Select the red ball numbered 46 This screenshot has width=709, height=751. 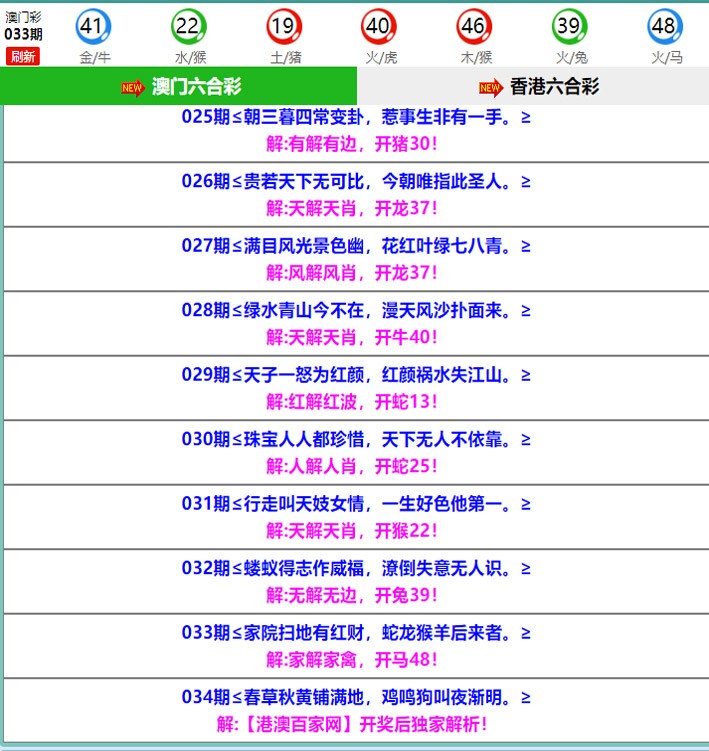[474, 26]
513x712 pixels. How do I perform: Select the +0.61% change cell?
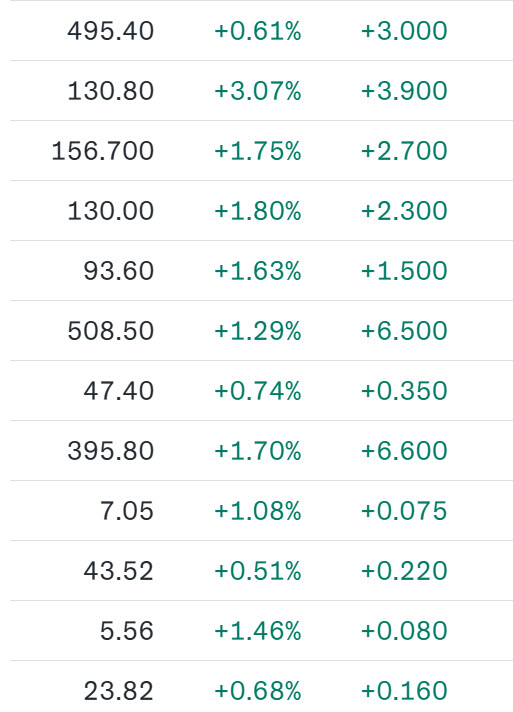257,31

...

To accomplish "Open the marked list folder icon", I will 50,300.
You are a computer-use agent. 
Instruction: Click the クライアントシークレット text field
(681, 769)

* * *

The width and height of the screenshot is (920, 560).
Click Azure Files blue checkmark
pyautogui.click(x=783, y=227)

EXERCISE AIM
Reproduce the lines of the records verbatim, beginning with the line containing "The width and" and continuing through the line containing "pyautogui.click(x=783, y=227)".

SOLUTION TO THIS TASK
The width and height of the screenshot is (920, 560).
Click Azure Files blue checkmark
pyautogui.click(x=783, y=227)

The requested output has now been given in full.